◆ To do ◆
Whenever a line in the entries below contains the string "computer", copy that line.

◆ Given data ◆
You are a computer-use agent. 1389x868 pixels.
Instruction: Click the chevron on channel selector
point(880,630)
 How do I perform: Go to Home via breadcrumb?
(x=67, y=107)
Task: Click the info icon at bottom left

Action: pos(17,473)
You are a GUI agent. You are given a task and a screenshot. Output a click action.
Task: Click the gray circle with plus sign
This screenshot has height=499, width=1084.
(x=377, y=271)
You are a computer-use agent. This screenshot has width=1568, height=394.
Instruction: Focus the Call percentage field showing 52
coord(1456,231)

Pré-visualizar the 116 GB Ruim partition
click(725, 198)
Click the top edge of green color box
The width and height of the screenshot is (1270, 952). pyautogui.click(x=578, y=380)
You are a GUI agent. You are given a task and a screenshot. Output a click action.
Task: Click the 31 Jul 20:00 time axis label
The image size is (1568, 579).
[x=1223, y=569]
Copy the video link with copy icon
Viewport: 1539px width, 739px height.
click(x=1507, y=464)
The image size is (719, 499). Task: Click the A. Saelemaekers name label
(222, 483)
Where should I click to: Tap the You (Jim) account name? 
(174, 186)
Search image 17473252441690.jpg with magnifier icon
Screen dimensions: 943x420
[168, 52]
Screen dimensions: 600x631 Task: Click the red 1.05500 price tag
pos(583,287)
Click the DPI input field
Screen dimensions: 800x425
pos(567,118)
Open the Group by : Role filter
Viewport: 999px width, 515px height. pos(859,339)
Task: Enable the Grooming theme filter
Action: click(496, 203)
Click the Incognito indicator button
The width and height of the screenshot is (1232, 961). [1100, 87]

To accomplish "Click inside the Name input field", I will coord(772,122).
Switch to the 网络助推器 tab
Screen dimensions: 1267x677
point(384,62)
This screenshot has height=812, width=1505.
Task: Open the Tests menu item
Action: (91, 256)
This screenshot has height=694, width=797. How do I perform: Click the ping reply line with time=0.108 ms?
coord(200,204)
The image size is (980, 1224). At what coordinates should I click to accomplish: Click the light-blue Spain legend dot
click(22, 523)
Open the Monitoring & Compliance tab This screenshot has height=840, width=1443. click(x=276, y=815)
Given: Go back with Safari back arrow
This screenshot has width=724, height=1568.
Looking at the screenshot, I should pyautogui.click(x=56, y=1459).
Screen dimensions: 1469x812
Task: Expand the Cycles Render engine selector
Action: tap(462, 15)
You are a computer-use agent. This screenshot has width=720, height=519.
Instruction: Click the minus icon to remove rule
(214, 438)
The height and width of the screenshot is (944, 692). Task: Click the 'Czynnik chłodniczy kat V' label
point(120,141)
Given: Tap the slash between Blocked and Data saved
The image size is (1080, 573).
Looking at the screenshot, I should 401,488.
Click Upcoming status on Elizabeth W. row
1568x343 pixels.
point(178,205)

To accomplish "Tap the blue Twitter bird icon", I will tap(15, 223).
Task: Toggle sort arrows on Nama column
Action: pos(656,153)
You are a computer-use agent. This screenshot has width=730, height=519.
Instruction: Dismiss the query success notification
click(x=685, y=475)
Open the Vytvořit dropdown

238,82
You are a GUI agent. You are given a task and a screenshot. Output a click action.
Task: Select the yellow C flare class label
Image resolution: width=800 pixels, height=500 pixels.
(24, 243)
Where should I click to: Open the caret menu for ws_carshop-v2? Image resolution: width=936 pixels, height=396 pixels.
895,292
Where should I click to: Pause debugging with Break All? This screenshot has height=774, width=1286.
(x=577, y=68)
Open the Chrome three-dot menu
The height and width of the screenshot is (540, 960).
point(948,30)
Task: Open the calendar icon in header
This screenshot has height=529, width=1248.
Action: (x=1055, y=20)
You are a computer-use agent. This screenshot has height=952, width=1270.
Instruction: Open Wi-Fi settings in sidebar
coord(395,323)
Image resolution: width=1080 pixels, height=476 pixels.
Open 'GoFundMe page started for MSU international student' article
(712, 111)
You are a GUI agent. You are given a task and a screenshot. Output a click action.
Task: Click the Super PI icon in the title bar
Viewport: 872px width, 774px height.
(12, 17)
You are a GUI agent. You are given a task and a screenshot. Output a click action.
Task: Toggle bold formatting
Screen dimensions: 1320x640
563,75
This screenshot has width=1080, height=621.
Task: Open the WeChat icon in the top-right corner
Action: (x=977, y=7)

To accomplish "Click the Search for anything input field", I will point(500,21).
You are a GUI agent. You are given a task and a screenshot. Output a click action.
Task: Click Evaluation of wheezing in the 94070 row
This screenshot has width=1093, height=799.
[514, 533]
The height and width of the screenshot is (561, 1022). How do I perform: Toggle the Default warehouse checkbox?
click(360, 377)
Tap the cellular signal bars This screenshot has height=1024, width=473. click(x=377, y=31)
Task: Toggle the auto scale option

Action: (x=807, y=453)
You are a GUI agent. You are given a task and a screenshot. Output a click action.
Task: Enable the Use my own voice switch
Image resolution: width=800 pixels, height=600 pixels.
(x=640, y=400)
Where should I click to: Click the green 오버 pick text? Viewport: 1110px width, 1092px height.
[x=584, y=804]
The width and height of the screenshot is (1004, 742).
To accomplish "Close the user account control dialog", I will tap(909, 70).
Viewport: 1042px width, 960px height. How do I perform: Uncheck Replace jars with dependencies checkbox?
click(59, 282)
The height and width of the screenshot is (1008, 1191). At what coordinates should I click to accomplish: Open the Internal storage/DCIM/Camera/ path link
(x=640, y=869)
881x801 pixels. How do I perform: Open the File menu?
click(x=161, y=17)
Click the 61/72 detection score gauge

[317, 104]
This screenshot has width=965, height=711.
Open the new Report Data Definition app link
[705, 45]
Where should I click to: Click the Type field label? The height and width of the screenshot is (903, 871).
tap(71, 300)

◆ Exercise solution ◆
You are a computer-use agent. 1389x868 pixels.
You are a computer-use agent. This screenshot has width=1568, height=394.
You are a computer-use agent. This screenshot has width=720, height=519.
You are a computer-use agent. This screenshot has width=730, height=519.
You are a computer-use agent. This screenshot has height=952, width=1270.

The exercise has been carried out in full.